From owner-freebsd-chat  Sat Jul 17  9:22: 2 1999
Delivered-To: freebsd-chat@freebsd.org
Received: from smtp03.primenet.com (smtp03.primenet.com [206.165.6.133])
	by hub.freebsd.org (Postfix) with ESMTP id 2915714C80
	for <chat@FreeBSD.ORG>; Sat, 17 Jul 1999 09:21:38 -0700 (PDT)
	(envelope-from tlambert@usr08.primenet.com)
Received: (from daemon@localhost)
	by smtp03.primenet.com (8.8.8/8.8.8) id JAA19245;
	Sat, 17 Jul 1999 09:21:37 -0700 (MST)
Received: from usr08.primenet.com(206.165.6.208)
 via SMTP by smtp03.primenet.com, id smtpd019220; Sat Jul 17 09:21:32 1999
Received: (from tlambert@localhost)
	by usr08.primenet.com (8.8.5/8.8.5) id JAA12578;
	Sat, 17 Jul 1999 09:21:26 -0700 (MST)
From: Terry Lambert <tlambert@primenet.com>
Message-Id: <199907171621.JAA12578@usr08.primenet.com>
Subject: Re: Known MMAP() race conditions ... ?
To: davids@webmaster.com (David Schwartz)
Date: Sat, 17 Jul 1999 16:21:26 +0000 (GMT)
Cc: tlambert@primenet.com, unknown@riverstyx.net, chat@FreeBSD.ORG
In-Reply-To: <000101becfec$605cd280$021d85d1@youwant.to> from "David Schwartz" at Jul 16, 99 05:36:14 pm
X-Mailer: ELM [version 2.4 PL25]
MIME-Version: 1.0
Content-Type: text/plain; charset=US-ASCII
Content-Transfer-Encoding: 7bit
Sender: owner-freebsd-chat@FreeBSD.ORG
Precedence: bulk
X-Loop: FreeBSD.org

> 	I was under the impression that disk I/O was still blocking in FreeBSD's
> libc_r. I was also under the impression that the resolver was blocking.
> 
> 	If disk I/O really is non-blocking, I would expect the performance to
> suffer because thread context switches in a user-space threads
> implementation are generally more expensive than a kernel thread blocking on
> I/O.

Why is this?

In a kernel threads implementation, each thread competes as a seperate
process with all other kernel threads.  A "process" is a group of one
or more kernel threads.

For all legacy code ("processes"), one kernel thread competes with all
other kernel threads, including those in threaded programs ("multithreaded
processes") based on the number of processes out there.  For the sake
of avoiding confusion, we should talk about the competition for quantum
in terms of "Kernel Schedulable Entities" or KSE's.

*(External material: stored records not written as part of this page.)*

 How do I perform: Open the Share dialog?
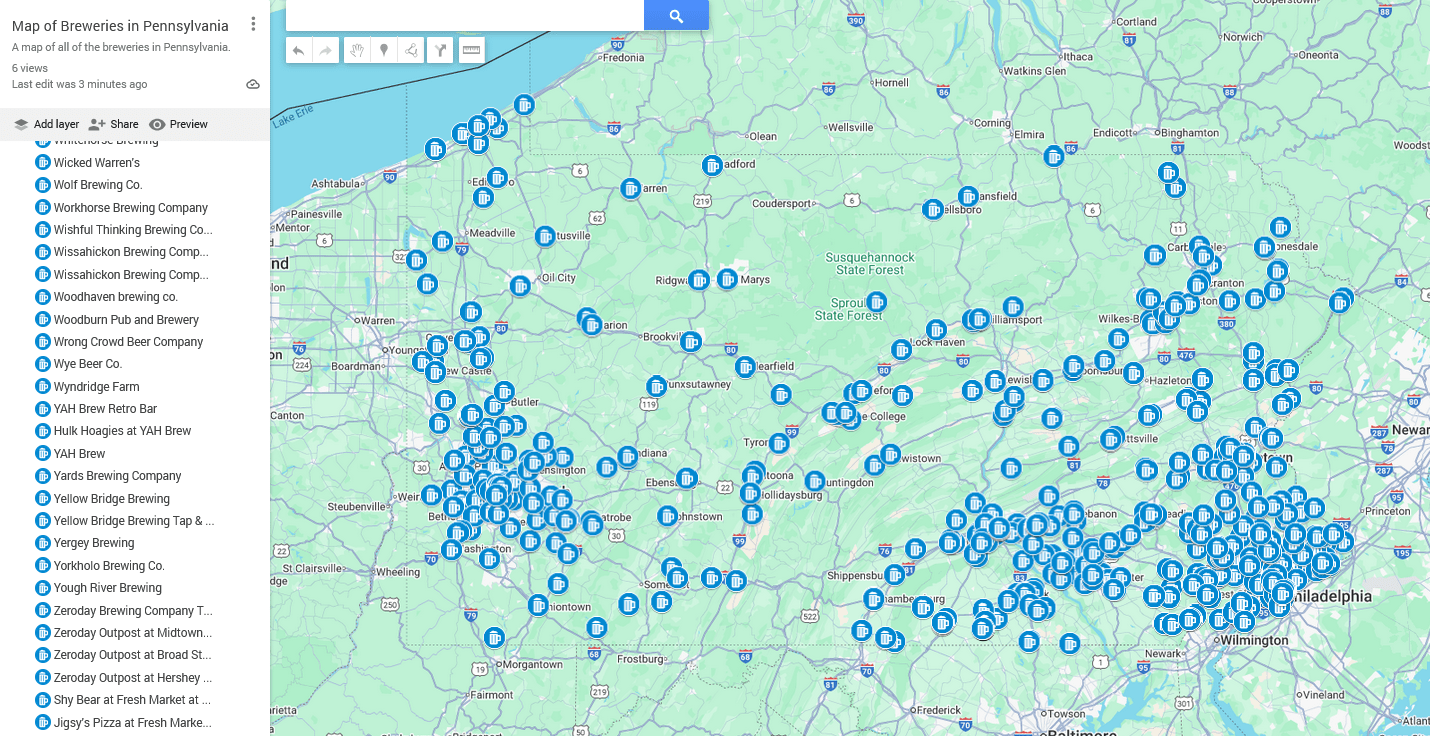(x=113, y=123)
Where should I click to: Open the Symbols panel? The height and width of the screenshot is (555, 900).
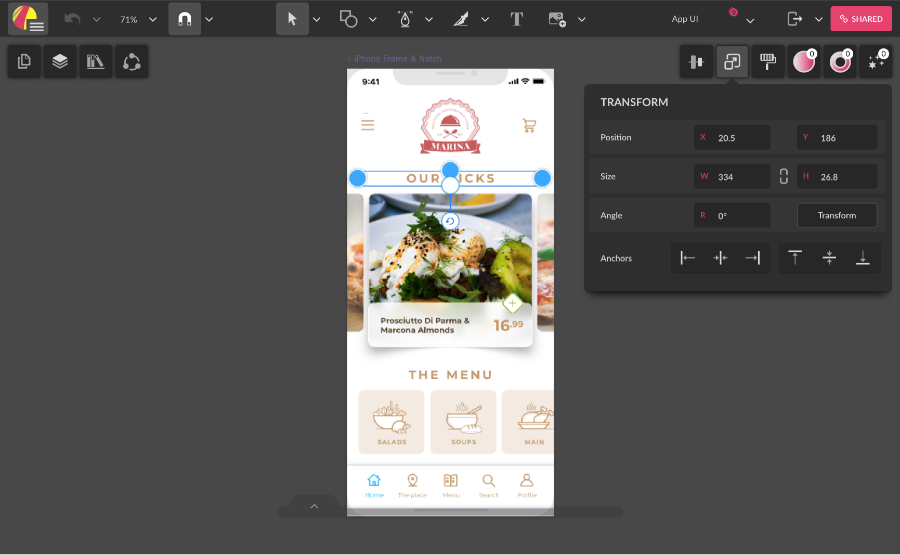(x=132, y=62)
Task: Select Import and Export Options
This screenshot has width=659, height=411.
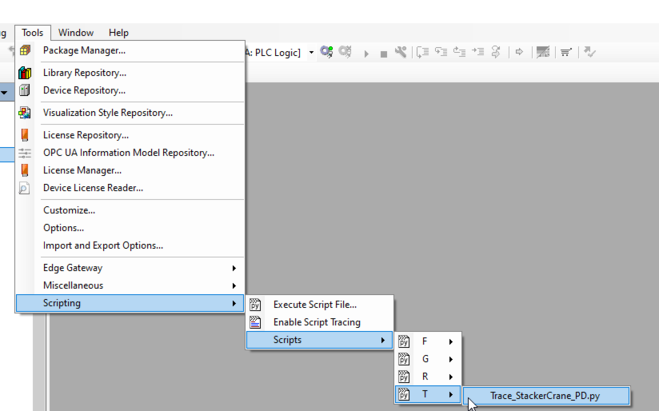Action: [102, 245]
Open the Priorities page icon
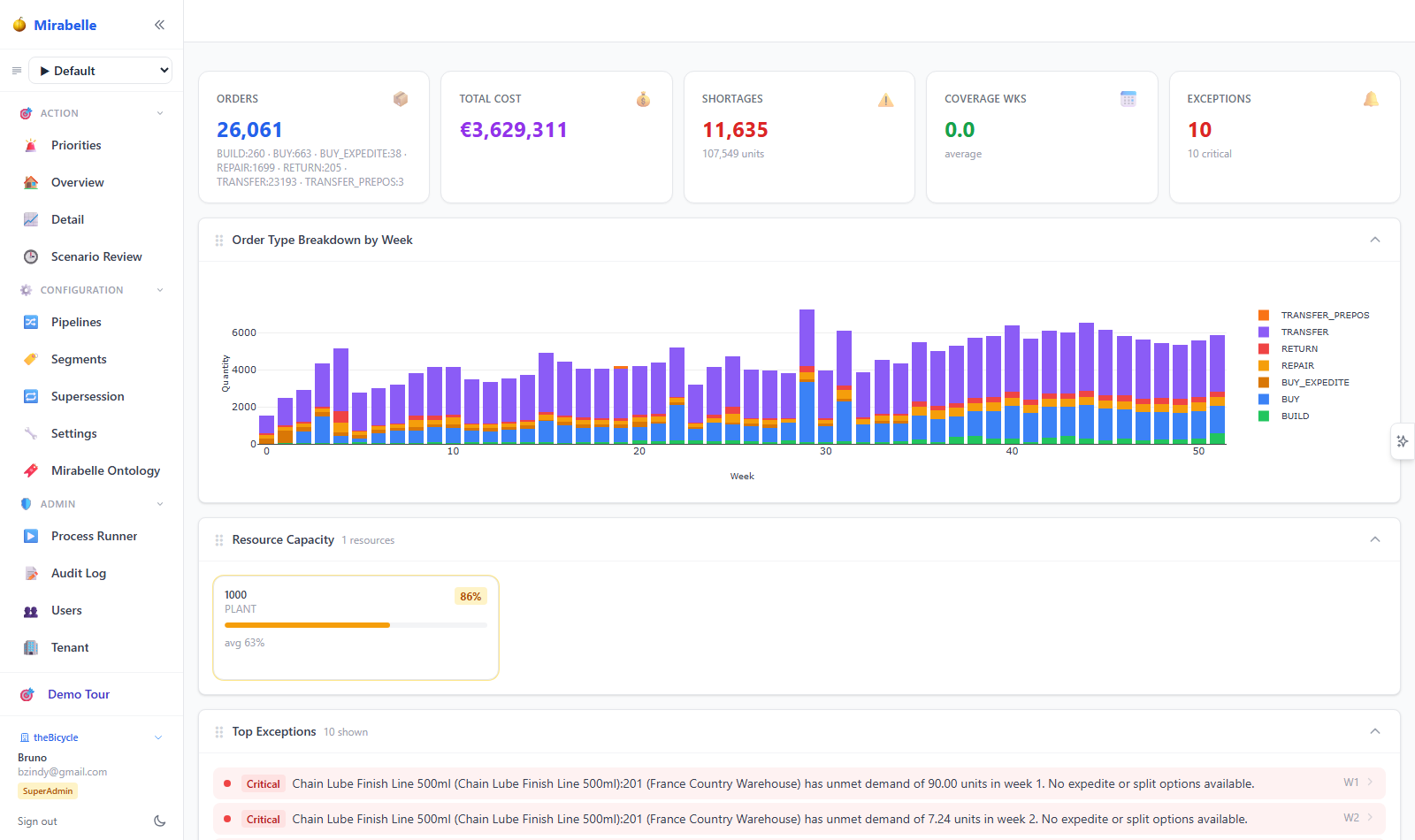 [x=31, y=145]
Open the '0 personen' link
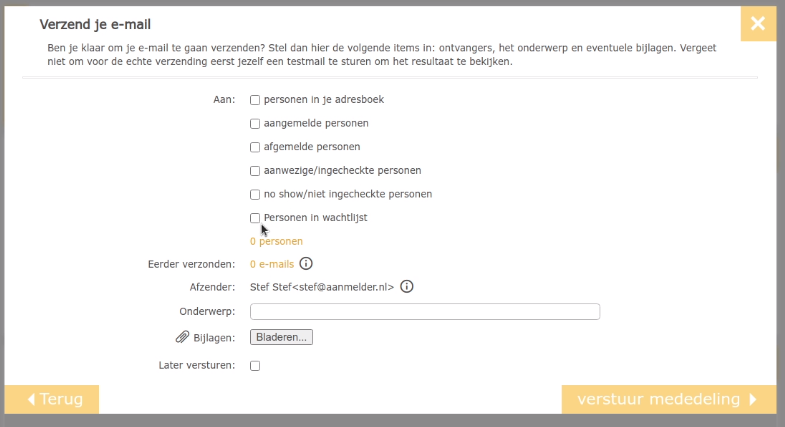This screenshot has width=785, height=427. tap(276, 241)
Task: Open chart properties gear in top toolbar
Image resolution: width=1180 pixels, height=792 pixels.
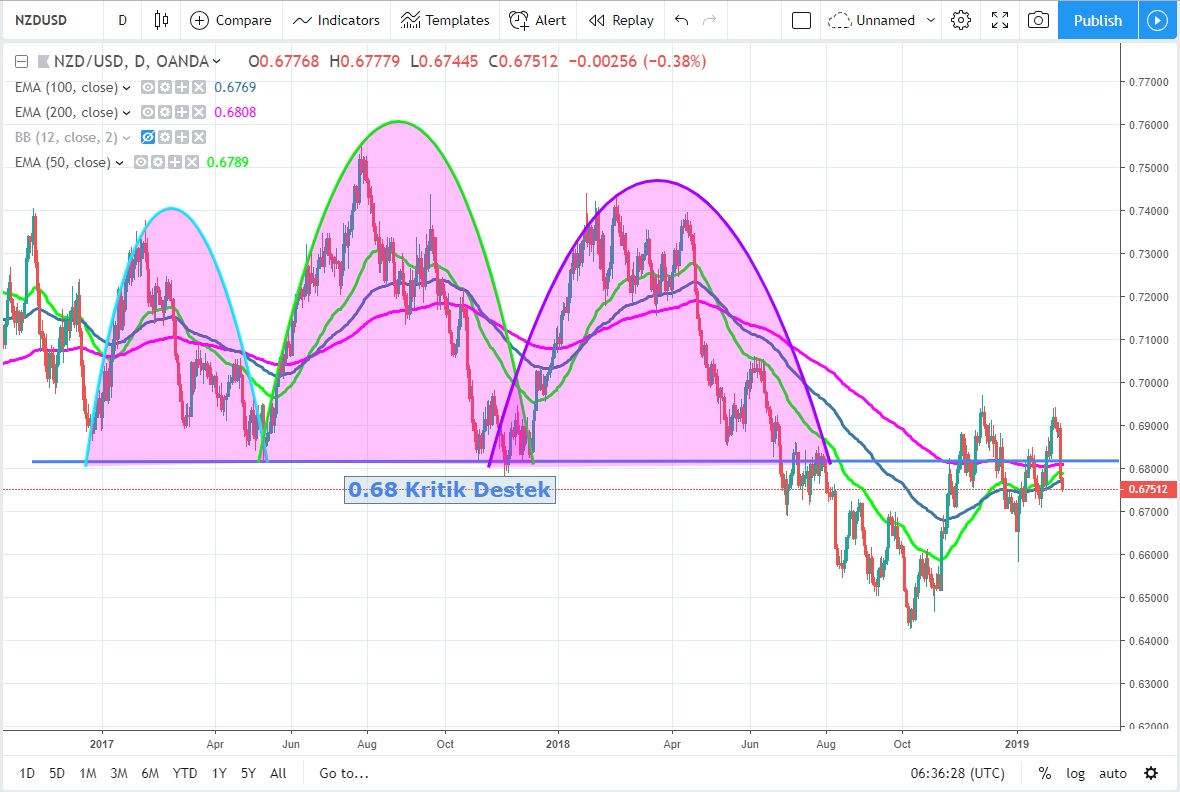Action: pyautogui.click(x=961, y=20)
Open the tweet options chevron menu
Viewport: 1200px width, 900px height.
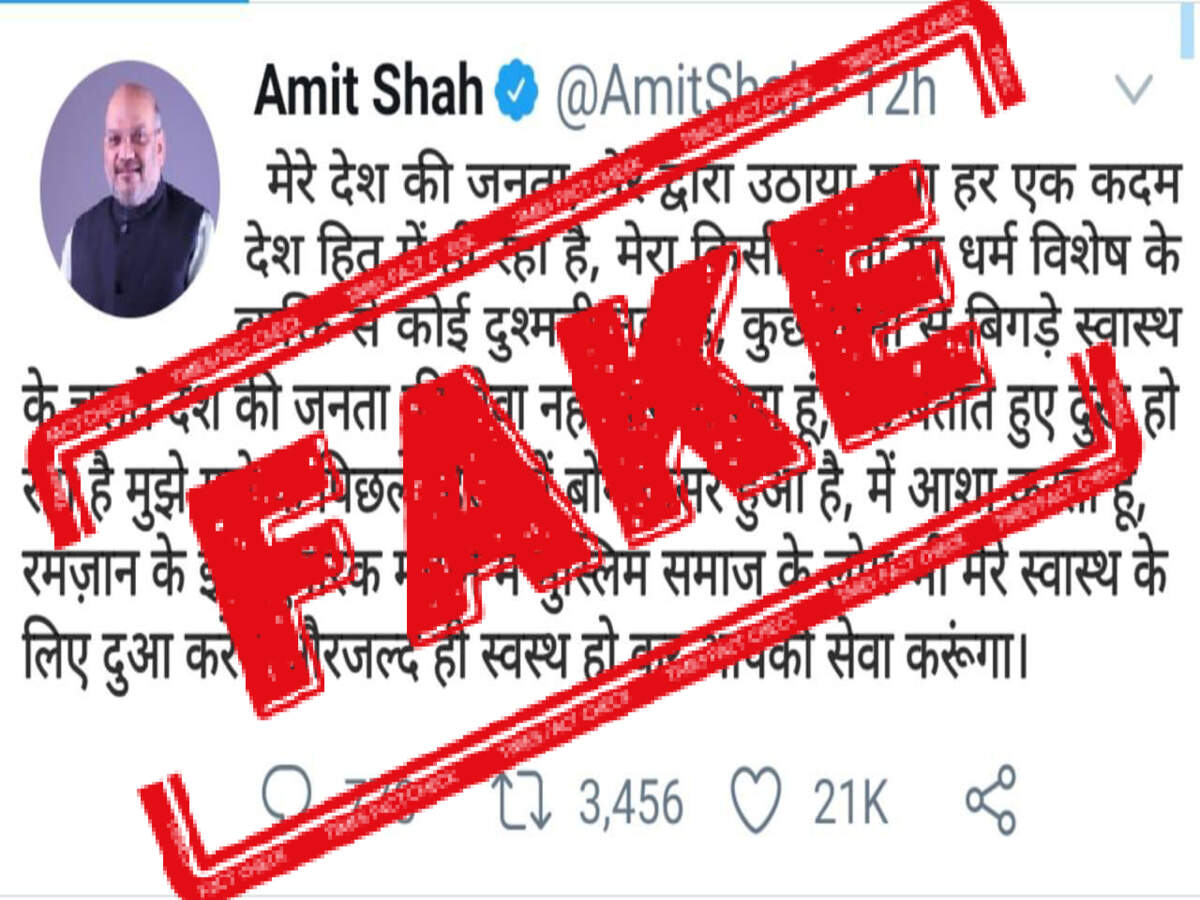click(x=1137, y=92)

For a given program which is backed by multiple KSE's, there is no
guarantess of affinity or adjacency.

Any attempt to ensure affinity in blocking operations could result
in starvation for other KSE's -- that is, KSE's are difficult to
group, such that when you go from one KSE to another in the kernel
scheduler, as a result of sleeping, instead of an involuntary
context switch, the chance that you are going to have to do a full
address map and register reload ("context switch between ''processes''")
is equal to:

	total KSE's : (total KSE's - process KSE's)

In other words, context switch overhead is generally equal to the
same overhead as if you were running multiple processes instead of
multiple KSE's per process.

Furthermore, even if you were to do preferential scheduling KSE's
from a single group (equivalent to a thread group in a proces, or
a "multithreaded process"), and you used a "quantum counting"
technique to ensure against starvation of other KSE's, such that
if the scheduler activation was the result of a sleep rather than
a quantum clock tick ("LBOLT"), you will, statitically, achieve
only a best case average utilization of quantum/2 before a context
switch that requires a full task switch.

Comparatively, using a user space scheduler, the quantum is fully
utilized (a factor of two improvement in reduction of context switch
overhead), and the context switch between threads is the same as the
best case for kernel threads, which is a register reload.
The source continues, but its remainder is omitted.